▶ [DATASET ENTRIES]
------------------------------------------------------------

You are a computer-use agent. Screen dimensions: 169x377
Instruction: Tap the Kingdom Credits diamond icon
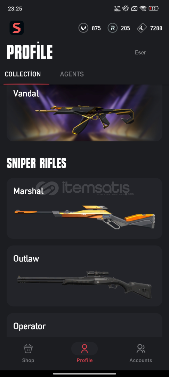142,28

------------------------------------------------------------

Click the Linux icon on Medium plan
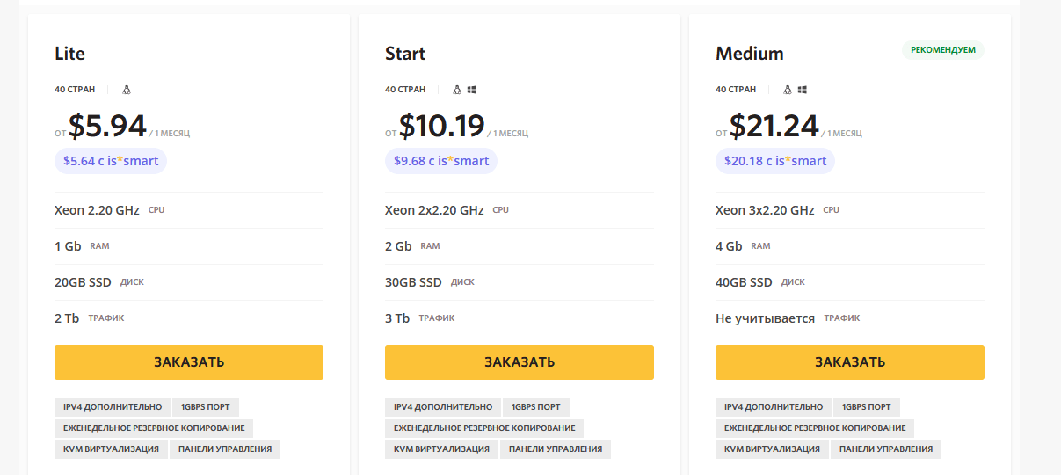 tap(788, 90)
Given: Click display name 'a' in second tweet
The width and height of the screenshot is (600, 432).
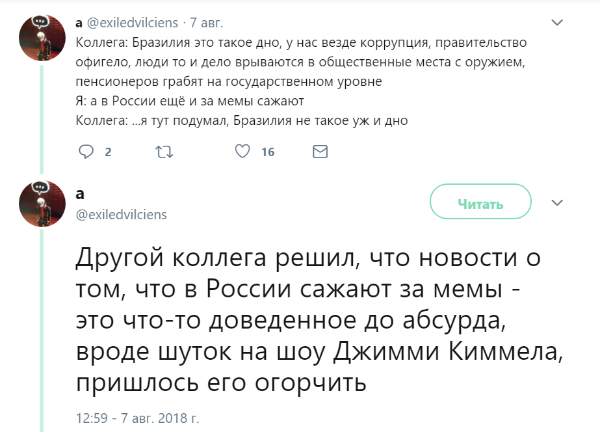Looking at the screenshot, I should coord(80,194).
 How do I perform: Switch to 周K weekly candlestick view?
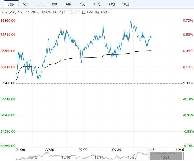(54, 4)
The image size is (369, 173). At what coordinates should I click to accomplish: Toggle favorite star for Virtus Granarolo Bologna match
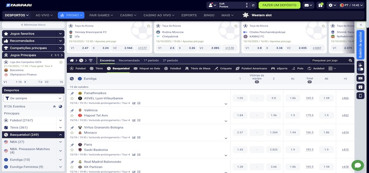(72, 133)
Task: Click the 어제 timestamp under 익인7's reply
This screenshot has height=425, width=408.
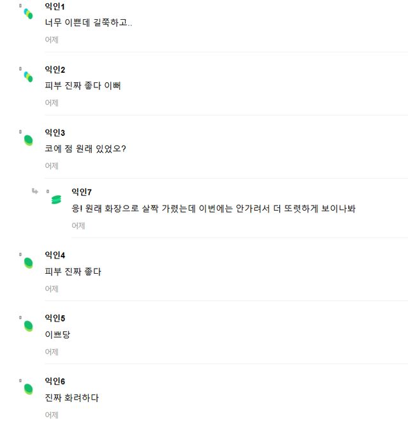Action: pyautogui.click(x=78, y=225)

------------------------------------------------------------

▶ [TASK]
Transcribe only the lines above that start at the line containing "The width and" and end at the line containing "Task: Click the". Omit pictures.

▶ [RESPONSE]
The width and height of the screenshot is (600, 432).
Looking at the screenshot, I should coord(80,194).
 How do I perform: Switch to 周K weekly candlestick view?
(54, 4)
The image size is (369, 173). At what coordinates should I click to accomplish: Toggle favorite star for Virtus Granarolo Bologna match
(72, 133)
Task: Click the 어제 timestamp under 익인7's reply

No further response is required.